# moving household to Italy



## marcross (Aug 30, 2015)

I am moving from California, USA to Umbria. Any advice on finding inexpensive shipping for household goods? We want to ship a small amount soon (1 cubic meter, 100kg) and then the bulk of items and furnishings later. Shipping costs we are finding are prohibitive. Any thoughts appreciated.


----------



## Bevdeforges (Nov 16, 2007)

Normally, for an international move, you ship a limited amount air freight to arrive within a few days after shipment, and then the household goods follow (which takes a good 2 or 3 months by sea freight).

Thing is, you're paying for shipping, and insurance and customs clearance on the receiving end. There is also the option to store your household goods until you're ready to ship them (as it sounds like you might be doing in your case).

Try calling at least two or three international movers (generally the chain affiliated moving companies like Bekins, United, etc. - just see if they mention "international moves" in their publicity) and get their estimates. Generally, they will only insure your goods if they have packed them. While this adds to the cost, things do happen especially on the sea freight shipments.

There will also be charges associated with your getting your stuff through customs - which are generally part of the package if you go with an international moving company. (I.e. door to door service). 

Much of this also depends on the reason for your move. If you're moving as part of a job, you may be able to get some assistance from your employer. 

There is also the option of selling off your stuff and buying new when you get to Italy. In the long run, it can work out cheaper than shipping your furniture, especially given that homes in Europe tend to be quite a bit smaller than those in the US and many people find that their "full sized" furniture doesn't fit into their new Italian home.

◆ WORK TO COMPLETE:
1 – Please explain why, according to the thread on moving a household to Italy, selling off furniture and buying new there can work out cheaper than shipping it.
2 – In the thread on moving a household to Italy, how long does sea freight for household goods take?

◆ RAW DATA:
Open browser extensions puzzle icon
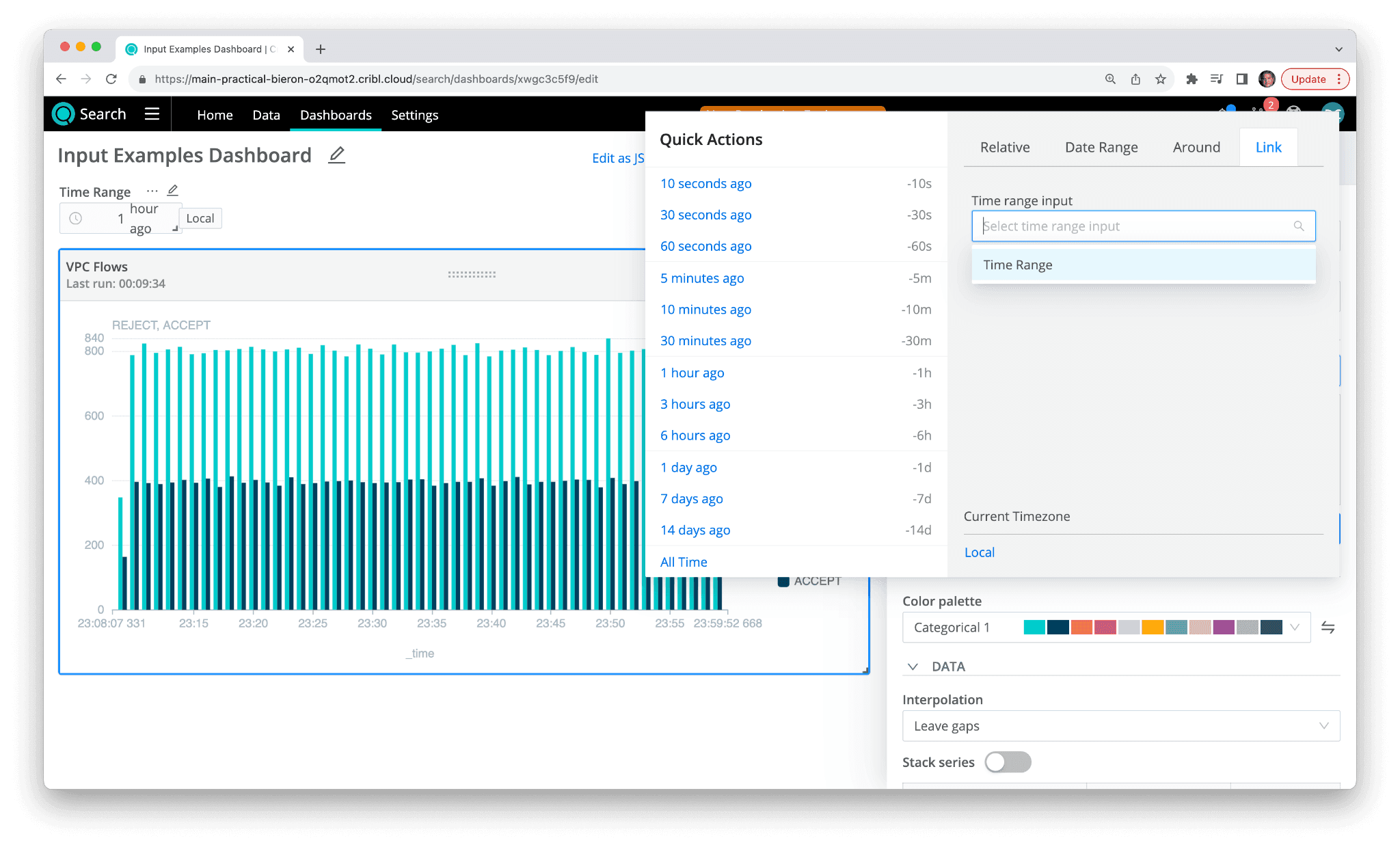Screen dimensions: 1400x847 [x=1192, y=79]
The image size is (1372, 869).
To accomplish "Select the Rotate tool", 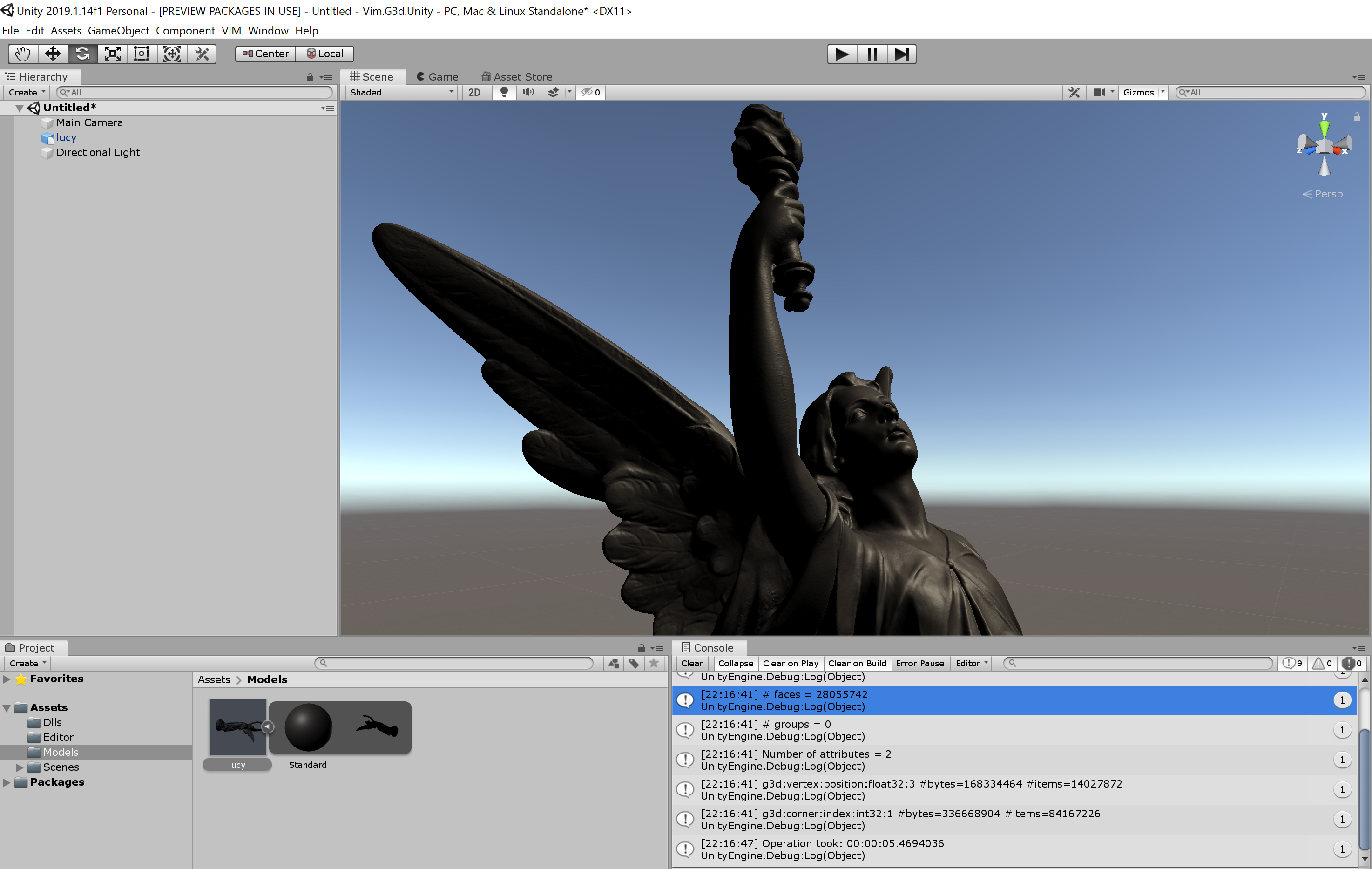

◆ SOLUTIONS PER TASK:
1 – Homes in Europe tend to be quite a bit smaller than those in the US, and many people find that their "full sized" furniture doesn't fit into their new Italian home. That saves the cost of shipping furniture that won't fit, so in the long run buying new can be cheaper.

2 – A good 2 or 3 months.